ALS, also known as Lou Gehrig’s disease, is a progressive neurodegenerative disease that negatively affects neurons in the brain and the spinal cord. Patients with ALS rapidly lose the ability to control muscle movement. That eventually leads to total paralysis and then death. It is estimated that approximately 12,000 to 15,000 Americans have ALS, with about 5,000 to 6,000 new cases diagnosed annually.
Currently available drugs, including Riluzole and Mitsubishi Tanabe’s Radicava, do not halt or reverse the loss of function in ALS patients.
Feng Ren, co-CEO and chief scientific officer of Insilico, said the new targets for therapeutics demonstrate the power of the PandaOmics platform.
“It is impressive that around 70% (18 out of 28) targets identified by AI were validated in a preclinical animal model. We are working with collaborators to progress some targets toward clinical trials for ALS. At the same time, we are also further expanding the utilization of PandaOmics to discover novel targets for other disease areas including oncology, immunology and fibrosis,” Ren said in a statement.
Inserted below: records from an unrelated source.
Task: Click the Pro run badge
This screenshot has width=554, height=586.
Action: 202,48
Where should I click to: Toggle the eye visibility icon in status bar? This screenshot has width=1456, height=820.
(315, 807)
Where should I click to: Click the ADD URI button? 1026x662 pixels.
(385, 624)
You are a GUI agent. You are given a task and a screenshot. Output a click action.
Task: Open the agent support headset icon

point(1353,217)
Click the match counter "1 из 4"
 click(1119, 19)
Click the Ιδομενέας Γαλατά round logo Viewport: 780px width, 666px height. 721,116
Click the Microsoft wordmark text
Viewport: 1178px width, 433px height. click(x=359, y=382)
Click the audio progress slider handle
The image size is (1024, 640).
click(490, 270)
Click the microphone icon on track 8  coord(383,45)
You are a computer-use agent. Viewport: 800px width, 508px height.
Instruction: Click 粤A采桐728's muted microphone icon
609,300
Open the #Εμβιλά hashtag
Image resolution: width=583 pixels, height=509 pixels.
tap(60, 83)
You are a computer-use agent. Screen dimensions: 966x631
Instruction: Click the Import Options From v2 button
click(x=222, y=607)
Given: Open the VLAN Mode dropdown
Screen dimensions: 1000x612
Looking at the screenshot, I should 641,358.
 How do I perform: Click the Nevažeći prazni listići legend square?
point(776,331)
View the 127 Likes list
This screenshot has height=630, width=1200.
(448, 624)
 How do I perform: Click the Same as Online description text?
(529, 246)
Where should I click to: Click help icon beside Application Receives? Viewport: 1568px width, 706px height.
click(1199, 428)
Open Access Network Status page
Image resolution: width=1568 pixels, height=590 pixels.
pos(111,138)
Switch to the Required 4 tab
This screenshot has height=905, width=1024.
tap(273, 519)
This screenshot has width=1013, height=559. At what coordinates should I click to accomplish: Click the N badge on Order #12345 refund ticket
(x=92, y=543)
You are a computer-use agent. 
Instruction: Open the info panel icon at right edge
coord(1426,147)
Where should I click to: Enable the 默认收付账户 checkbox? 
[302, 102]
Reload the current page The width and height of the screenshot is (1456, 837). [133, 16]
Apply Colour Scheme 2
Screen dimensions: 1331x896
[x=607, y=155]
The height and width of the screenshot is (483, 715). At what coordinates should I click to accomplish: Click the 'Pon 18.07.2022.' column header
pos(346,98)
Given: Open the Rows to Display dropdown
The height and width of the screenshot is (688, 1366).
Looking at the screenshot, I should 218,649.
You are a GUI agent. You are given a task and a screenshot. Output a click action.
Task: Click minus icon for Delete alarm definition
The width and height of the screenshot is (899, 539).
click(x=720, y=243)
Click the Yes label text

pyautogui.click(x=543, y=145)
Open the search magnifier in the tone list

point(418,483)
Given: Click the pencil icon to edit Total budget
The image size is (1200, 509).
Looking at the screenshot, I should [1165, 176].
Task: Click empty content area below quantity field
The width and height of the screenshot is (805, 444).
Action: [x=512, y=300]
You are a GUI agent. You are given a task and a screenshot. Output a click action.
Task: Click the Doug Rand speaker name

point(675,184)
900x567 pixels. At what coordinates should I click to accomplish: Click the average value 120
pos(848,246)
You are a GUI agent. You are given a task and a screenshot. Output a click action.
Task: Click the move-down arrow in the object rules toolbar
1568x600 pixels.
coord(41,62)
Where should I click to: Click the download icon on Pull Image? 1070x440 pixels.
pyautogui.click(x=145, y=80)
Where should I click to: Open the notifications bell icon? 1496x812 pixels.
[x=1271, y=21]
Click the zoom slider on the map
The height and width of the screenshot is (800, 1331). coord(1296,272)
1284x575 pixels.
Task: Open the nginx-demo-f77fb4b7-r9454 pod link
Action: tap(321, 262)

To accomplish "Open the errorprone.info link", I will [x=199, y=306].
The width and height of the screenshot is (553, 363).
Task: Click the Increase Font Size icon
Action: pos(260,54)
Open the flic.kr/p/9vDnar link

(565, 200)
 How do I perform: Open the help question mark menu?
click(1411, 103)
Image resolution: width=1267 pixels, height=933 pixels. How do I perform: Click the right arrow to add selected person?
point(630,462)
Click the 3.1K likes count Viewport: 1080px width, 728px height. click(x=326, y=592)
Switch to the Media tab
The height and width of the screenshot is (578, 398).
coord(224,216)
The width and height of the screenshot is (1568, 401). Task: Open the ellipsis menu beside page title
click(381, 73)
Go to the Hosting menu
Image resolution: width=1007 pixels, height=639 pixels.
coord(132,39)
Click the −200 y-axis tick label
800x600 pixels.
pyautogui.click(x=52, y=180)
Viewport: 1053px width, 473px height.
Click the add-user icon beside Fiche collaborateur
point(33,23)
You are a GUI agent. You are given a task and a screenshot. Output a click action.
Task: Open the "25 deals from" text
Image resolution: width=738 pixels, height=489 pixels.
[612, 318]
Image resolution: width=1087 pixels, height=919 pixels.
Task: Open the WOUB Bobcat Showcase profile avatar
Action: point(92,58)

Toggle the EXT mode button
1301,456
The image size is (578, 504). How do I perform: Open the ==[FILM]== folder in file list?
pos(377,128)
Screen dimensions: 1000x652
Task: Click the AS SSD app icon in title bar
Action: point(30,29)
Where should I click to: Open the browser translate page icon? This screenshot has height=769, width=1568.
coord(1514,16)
Insilico did not announce its plans for the data’s use, but there are likely a number of companies that may opt to approach these potential ALS targets. Several companies, such as Amylyx Pharmaceuticals, NeuroSense and QurAlis are working on potential treatments for this devastating disease. Amylyx’s ALS asset, AMX0035, authorized for use in Canada, will be revisited by a U.S. Food and Drug Administration Advisory Committee to re-evaluate the drug candidate following the publication of additional clinical data.